--- Records for the task ---
++++++++

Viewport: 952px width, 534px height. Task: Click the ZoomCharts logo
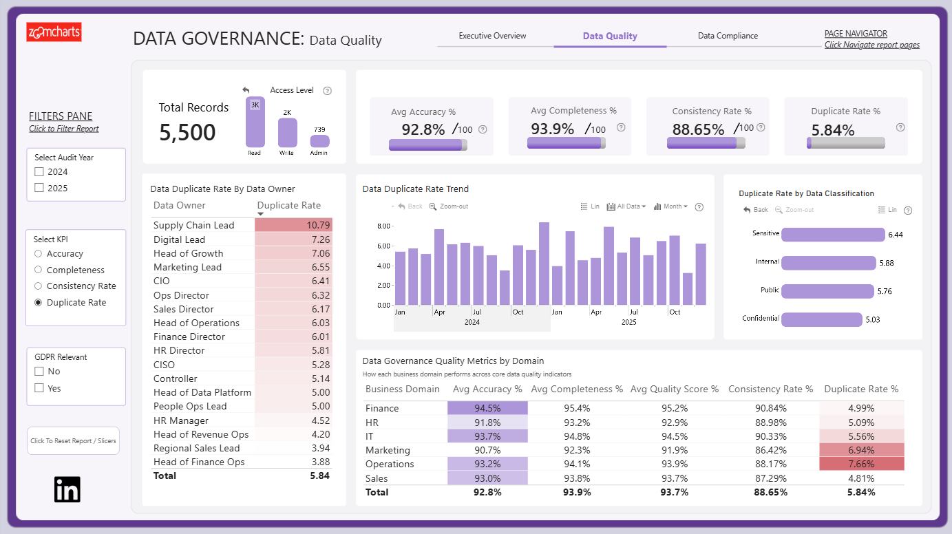(54, 32)
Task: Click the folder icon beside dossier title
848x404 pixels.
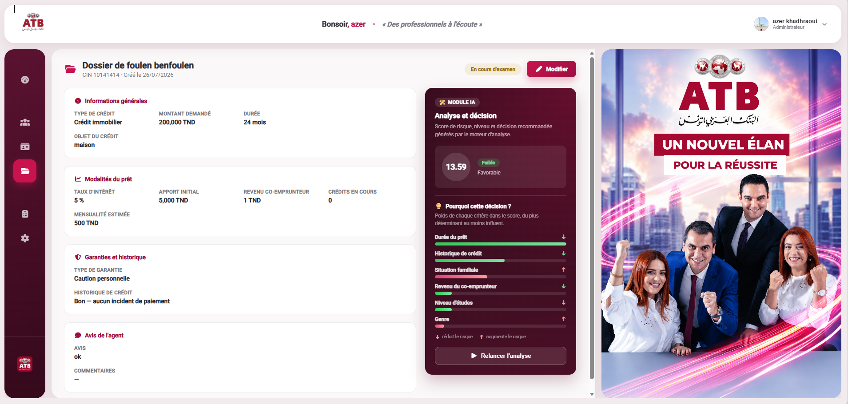Action: (70, 69)
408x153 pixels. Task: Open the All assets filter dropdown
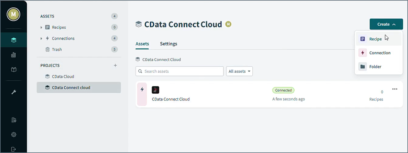pos(239,71)
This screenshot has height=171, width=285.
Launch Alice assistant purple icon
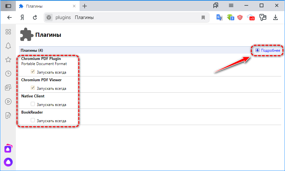[8, 162]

++++++++

--- Exercise aim ---
Restate every line of the data above word for word, with the images removed.

--- Result for this task ---
Viewport: 952px width, 534px height. Task: Click the ZoomCharts logo
(54, 32)
Task: Click the folder icon beside dossier title
848x404 pixels.
Action: (70, 69)
408x153 pixels. Task: Open the All assets filter dropdown
pos(239,71)
This screenshot has height=171, width=285.
Launch Alice assistant purple icon
[8, 162]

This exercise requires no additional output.